• rheumatoid arthritis
• treatment
• DMARDs (biologic)
• DMARDs (synthetic)

‘The main aim of evidence-based treatment recommendations and guidelines are to translate findings from health research into clinical practice. When implemented successfully these should improve quality of care and lead to improved health outcomes.’1

This issue of the journal contains the latest update of the European League Against Rheumatism, Rheumatoid Arthrits (EULAR RA) management recommendations as well as the efficacy and safety systematic literature reviews representing an enormous amount of work by a dedicated team. As we enter a new decade, it is timely to consider the utility and worth of this extensive endeavour.

RA management guidelines have been popular for the last two and a half decades and have recently undergone meta-analysis.2 EULAR committee defined in 2004 the standard operating procedures required to tackle such a task.3

A number of aspects need highlighting.

These are ‘recommendations’ and not ‘guidelines’—the latter having medicolegal implications particularly as much of the advice is based on expert opinion in the absence of appropriate clinical trials and further the level of agreement while high is rarely unanimous. The delphi voting process on principles and recommendations allocates >75% as a majority and lesser percentages for second and third rounds of voting.

As newer clinical trials are presented and published, and as questions highlighted in the research agenda are answered, the recommendations require updating every few years to stay current and not be out of date as soon as published. For this reason, a cut-off date is applied and evidence from registries and abstracts and presentations of phase III clinical trials at meetings before being published in peer-reviewed journals are accepted in the systematic literature review.

An experienced steering committee shepherds the process through to a task force that includes rheumatologists from across the Globe, patient partners and other subspecialists as required, for example, infectious disease physicians, haematologists and so on. Subgroups analyse specific topics followed by a group delphi voting process where recommendations and in particular their wording are critically examined. Further, prior recommendations have a published patient version.4

The authors are cogniscent of therapeutic issues in economically challenged countries, so the recommendations have strived to be practical although aspirational, that is, externally valid, applicable to patients in routine care and addressing clinically relevant questions while defining best practice. Rather than divide patients into undifferentiated or early or established disease which are covered in other EULAR recommendations, patients are analysed as conventional synthetic disease modifying anti-rheumatic drug (csDMARD) naive, csDMARD inadequate responders and biologic DMARD (bDMARD)/targeted synthetic DMARD (tsDMARD) inadequate responders.

The recommendations lend themselves for use by national associations to argue with regulators and reimbursers to make therapy more accessible by defining evidence based standard of care. Further, therapies not approved in Europe are included to pre-empt their approval and add universality.

It is important to be aware of the detailed explanations in the systematic reviews referred to as caveats in the recommendations.
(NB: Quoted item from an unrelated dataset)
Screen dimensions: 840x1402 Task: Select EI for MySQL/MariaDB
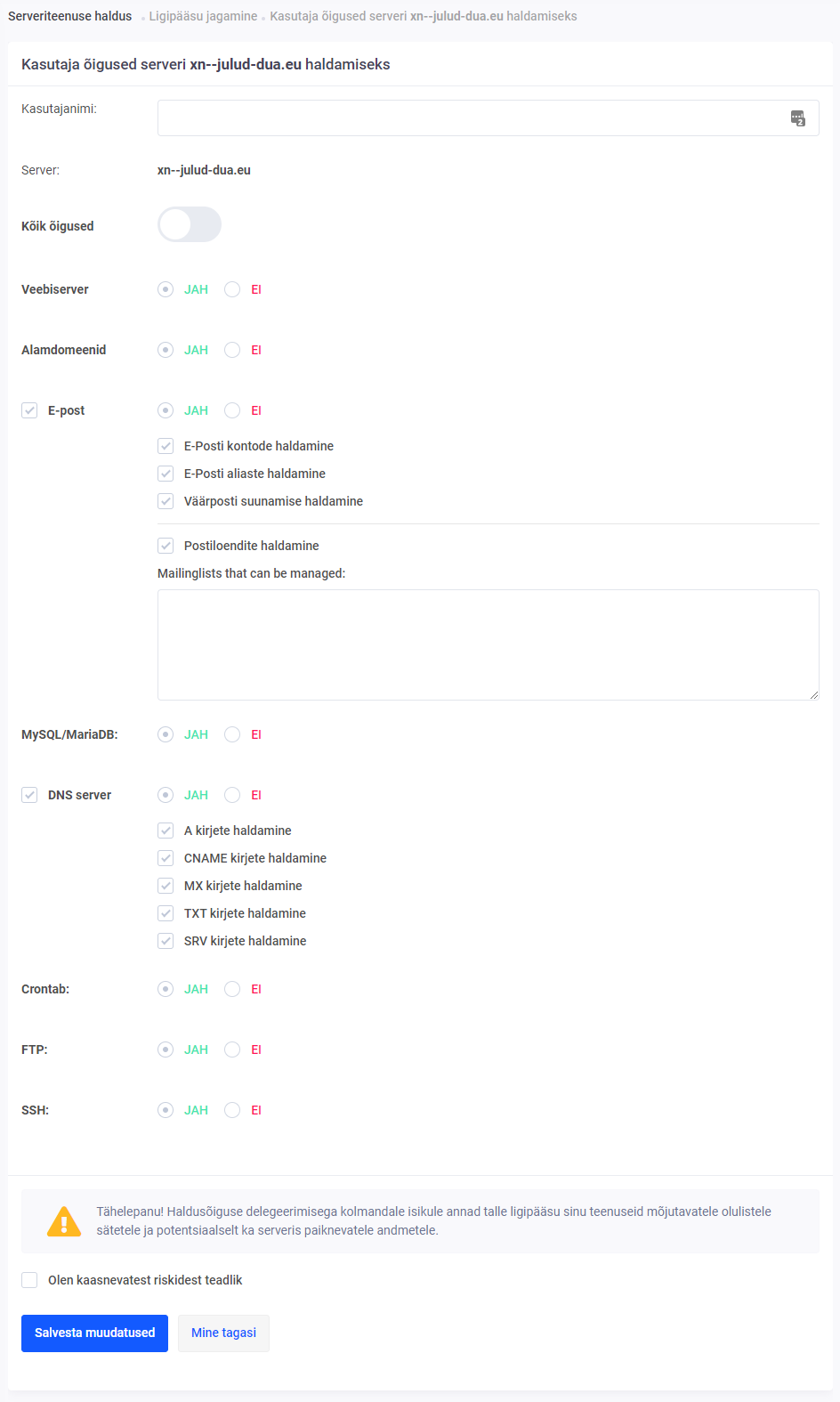click(x=233, y=734)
Can the impact of prior recommendations be assessed and their impact on outcome measured? While many studies have analysed ‘treat to target’ adherence, recommendation adherence is less well studied. Yates et al 5 examined this question in 7154 patients with RA from 134 rheumatology departments and found broad variance, good low dose corticosteroid adherence and substantial deviation from guidelines. Further studies are needed.

So what are the major differences from the previous update given new evidence to support or contradict the recommendations, the introduction of novel therapies and new strategic insights?6

While the principles are ‘common sense’ rather than evidence-based, a fifth overarching principle was added that patients are likely to require multiple successive therapies throughout life and highlighted the requirement for access to multiple therapies with differing methods of action.

Nine of 12 recommendations were unchanged.

Recommendation 8 revised the preference of bDMARDs over tsDMARDs to make them equal alternates and the wording from ‘considered’ to ‘added’ in the setting of poor prognostic factors and treatment target not achieved.

Recommendation 10 placed agents with another mechanism of action ahead of a second TNFi.

Recommendation 11 added tsDMARDs to a tapering strategy.

There was less discussion over the role of bridging corticosteroids and importance of methotrexate therapy.

The treat-to-target principle of early remission induction with corticosteroids and csDMARD was reinforced and the combination of csDMARDS with bDMARDS and tsDMARDS reiterated.

A note of caution was added about searching for ever subtle improvements in efficacy and safety and the perils of overdiagnosis and overtreatment.

The research agenda was updated.

In conclusion, given the high citation rates of the Eular RA management recommendations and their popularity including from other Specialties, this update has achieved a therapeutic maturity supported in the main by the available evidence so that as Churchill once observed as far as managing Rheumatoid Arthritis is concerned and while battling for a cure:

‘Now this is not the end. It is not even the beginning of the end. But it is, perhaps, the end of the beginning.’